Het Hof stelt vast dat het RUP in werking is getreden op 21/02/2012, zodat moet nagegaan worden wat de situatie is op deze datum van het perceel dat ingevolge de inwerkingtreding een bestemmingswijziging ondergaat.
In de artikelen 2.6.4, 2.6.8, 2.6.10 en 2.6.11 VCRO wordt telkens verwezen naar ‘het perceel’ waarbij artikel 2.6.10, §1 VCRO uitdrukkelijk verwijst naar de kadastrale gegevens. Hieruit volgt dat voor de bepaling van het belastbaar voorwerp (= het perceel) dient gekeken te worden naar de kadastrale gegevens.
Op datum van inwerkingtreding van het RUP was het belaste perceel bij het kadaster gekend als één geheel. Ingevolge de artikelen 471 en 472 WIB wordt het kadastraal inkomen vastgesteld per kadastraal perceel en deze vaststelling, en de betwisting ervan, is onderworpen aan een bijzondere fiscale procedure (art. 494 ev. WIB). Eens deze gegevens zijn vastgesteld door de administratie van het kadaster zijn deze definitief (art. 497 WIB).
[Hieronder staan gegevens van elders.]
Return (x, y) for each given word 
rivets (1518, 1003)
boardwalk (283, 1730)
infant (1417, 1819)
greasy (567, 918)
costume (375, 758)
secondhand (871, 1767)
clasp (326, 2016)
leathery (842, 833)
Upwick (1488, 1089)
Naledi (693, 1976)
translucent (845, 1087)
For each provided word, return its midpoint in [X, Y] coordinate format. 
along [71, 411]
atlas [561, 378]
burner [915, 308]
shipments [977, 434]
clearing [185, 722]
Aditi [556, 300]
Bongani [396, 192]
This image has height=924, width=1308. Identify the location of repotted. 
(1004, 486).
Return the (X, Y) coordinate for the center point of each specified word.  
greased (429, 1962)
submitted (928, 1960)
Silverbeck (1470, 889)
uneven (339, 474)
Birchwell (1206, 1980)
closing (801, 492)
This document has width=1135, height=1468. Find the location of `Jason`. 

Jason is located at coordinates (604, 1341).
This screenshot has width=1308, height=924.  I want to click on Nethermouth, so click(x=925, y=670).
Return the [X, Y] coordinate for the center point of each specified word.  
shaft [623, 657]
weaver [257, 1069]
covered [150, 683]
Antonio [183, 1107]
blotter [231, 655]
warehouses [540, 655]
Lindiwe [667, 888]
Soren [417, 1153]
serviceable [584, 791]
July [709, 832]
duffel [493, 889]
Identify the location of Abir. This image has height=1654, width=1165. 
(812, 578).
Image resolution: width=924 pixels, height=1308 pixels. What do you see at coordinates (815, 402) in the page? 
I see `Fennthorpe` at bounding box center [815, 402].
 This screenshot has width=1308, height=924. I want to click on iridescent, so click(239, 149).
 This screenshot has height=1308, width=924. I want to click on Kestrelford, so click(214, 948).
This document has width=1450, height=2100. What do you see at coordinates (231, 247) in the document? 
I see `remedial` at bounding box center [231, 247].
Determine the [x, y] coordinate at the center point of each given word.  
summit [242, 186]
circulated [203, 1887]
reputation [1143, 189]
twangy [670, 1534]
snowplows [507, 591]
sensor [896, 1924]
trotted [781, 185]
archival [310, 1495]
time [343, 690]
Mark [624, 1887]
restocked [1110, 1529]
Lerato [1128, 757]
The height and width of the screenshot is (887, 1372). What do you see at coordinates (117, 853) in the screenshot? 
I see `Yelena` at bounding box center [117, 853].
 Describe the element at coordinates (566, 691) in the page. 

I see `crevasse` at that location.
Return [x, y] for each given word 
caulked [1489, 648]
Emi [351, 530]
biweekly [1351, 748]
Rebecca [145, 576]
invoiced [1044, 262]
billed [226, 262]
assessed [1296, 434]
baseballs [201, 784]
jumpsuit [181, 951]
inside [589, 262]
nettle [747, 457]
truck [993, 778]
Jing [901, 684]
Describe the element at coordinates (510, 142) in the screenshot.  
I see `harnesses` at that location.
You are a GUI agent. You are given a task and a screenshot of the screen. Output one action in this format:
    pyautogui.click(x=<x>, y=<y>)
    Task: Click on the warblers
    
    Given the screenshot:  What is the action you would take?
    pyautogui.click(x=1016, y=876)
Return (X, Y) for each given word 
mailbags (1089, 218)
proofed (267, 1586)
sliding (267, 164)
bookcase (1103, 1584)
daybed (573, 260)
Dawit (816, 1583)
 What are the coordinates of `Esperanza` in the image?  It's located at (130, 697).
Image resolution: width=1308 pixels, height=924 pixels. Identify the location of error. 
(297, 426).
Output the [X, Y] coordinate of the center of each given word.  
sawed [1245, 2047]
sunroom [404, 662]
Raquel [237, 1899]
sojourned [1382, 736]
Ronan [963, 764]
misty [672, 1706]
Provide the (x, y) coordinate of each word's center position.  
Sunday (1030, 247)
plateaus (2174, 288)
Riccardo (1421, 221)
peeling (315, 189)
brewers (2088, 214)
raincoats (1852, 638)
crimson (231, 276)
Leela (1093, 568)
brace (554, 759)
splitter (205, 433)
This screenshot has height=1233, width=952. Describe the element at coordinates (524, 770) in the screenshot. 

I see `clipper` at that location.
Ingevolge artikel 2.6.18 VCRO zijn de bepalingen van het WIB onverkort van toepassing op de planbatenheffing.
Nu de opdeling in twee percelen werd vastgesteld met ingang van 01/09/2012, dus na inwerkingtreding van het PRUP, en deze op beslissing van het kadaster niet werd betwist door belastingplichtige is de opdeling niet relevant.
PBH wordt gebaseerd op één perceel wanneer samenvoeging van twee percelen dateert van voor de inwerkingtreding van het RUP
Belastingplichtige meent dat de planbatenheffing verkeerd werd berekend omdat er historisch sprake zou zijn van 2 afzonderlijke percelen, i.p.v. één kadastraal perceel dat de basis vormden voor de heffing.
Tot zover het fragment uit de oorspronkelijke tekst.